Tests and configs I've performed:

  1. Setting MTU to 9000 on all vmswitches, vmkernel, synology and cisco. I have also tried other values like 2000 and 4000.
  2. Creation of 1 (and 2, 3 simultaneous ) virtual disks in 1/2 iSCSI targets to maximise the workload.
  3. Disabled / Enabled Header and Data Digest, Delayed Ack.

I've lost count of all the things that I have tried. I am not sure where my bottleneck is, or what have I configured wrongly. I have attached some screenshots.

Any help would be much appreciated!

iSCSI paths on ESX

Networking config on ESX

Example of the vmkernel config

iSCSI iniciator network configuration

Cisco LAG config 1

Cisco LAG config 2

Best Answer

  1. It might be accelerated with VAAI ZERO primitive (I can't tell exactly on your outdated vSphere version). But it's sequential write either way. I also depends how you created your iSCSI target. Newer DSM-s by default create Advanced LUNs that are created on top on file systems. Older versions by default used LVM disks directly and performed much worse.
  2. ~400MB/s should be achievable
  3. 400MB/s is not a problem, if target can provide the IO
  4. If you're looking at pure sequential throughput, then dd on Linux side or simple CrystalDiskMark on Windows will work.
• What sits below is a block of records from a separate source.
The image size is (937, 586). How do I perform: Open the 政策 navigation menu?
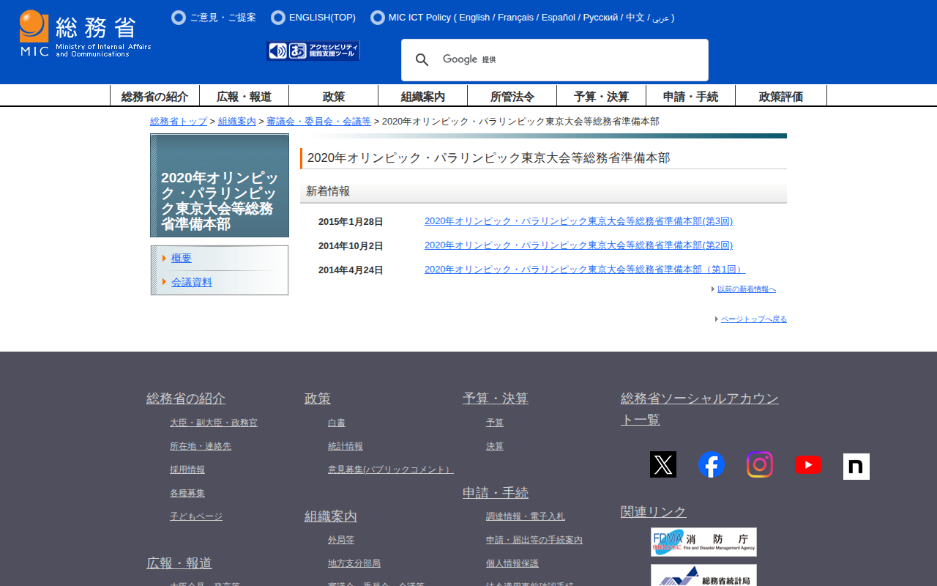pyautogui.click(x=334, y=96)
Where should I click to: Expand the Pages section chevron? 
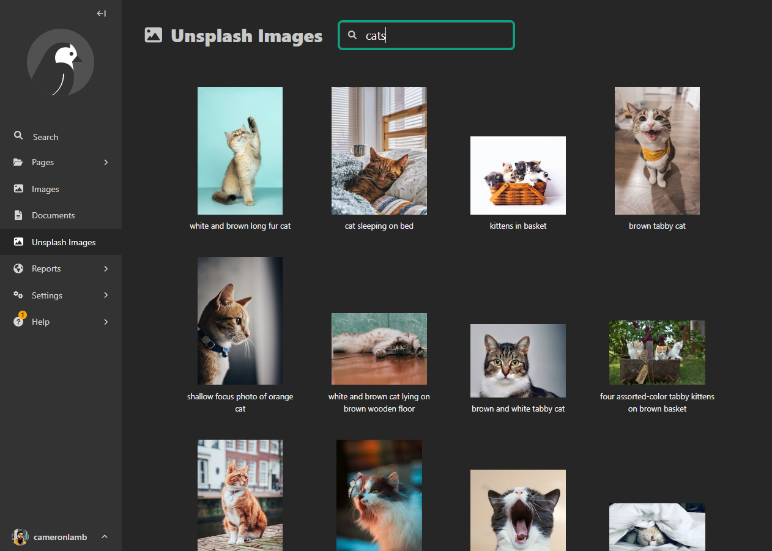tap(105, 162)
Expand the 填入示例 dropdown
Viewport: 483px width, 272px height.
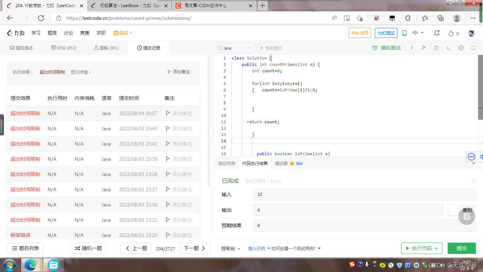[259, 249]
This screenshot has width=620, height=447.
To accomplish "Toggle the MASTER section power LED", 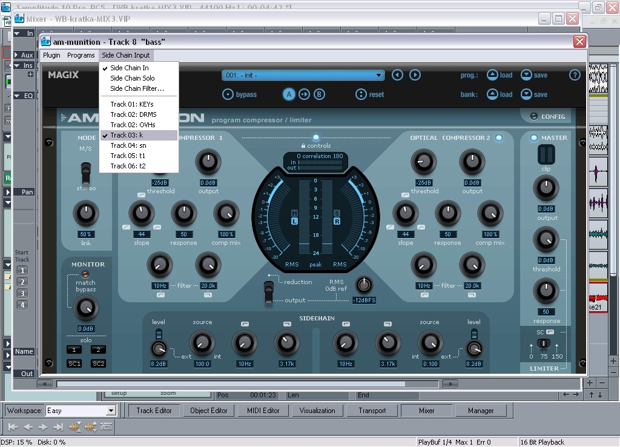I will [x=534, y=138].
LAGs and iSCSI usually don't mix. Disable bonding on Synology and configure as separate interfaces. Enable multi-initiator iSCSI on Synology. I don't have a Synology at hand unfortunately for exact instructions.

Configure vSphere like this.

  • vSphere initiator --> Synology target IP/port 1
  • vSphere initiator --> Synology target IP/port 2
  • vSphere initiator --> Synology target IP/port 3
  • vSphere initiator --> Synology target IP/port 4

Disable unneccessary paths (keep one vSphere source IP to one Synology IP), vSphere supports (not enforced) only 8 paths per target on iSCSI. I don't remember if you can limit target access per source on Synology side, likely not. Also you have already enough paths for reliability and any more will not help as you're likely bandwidth limited.

Change policy to a lower value, see here https://kb.vmware.com/s/article/2069356 Otherwise 1000 IOPS will get down one path until path change occurs.

Keep using jumbo frames. It's about 5% win on bandwidth alone and on gigabit you can easily become bandwidth starved.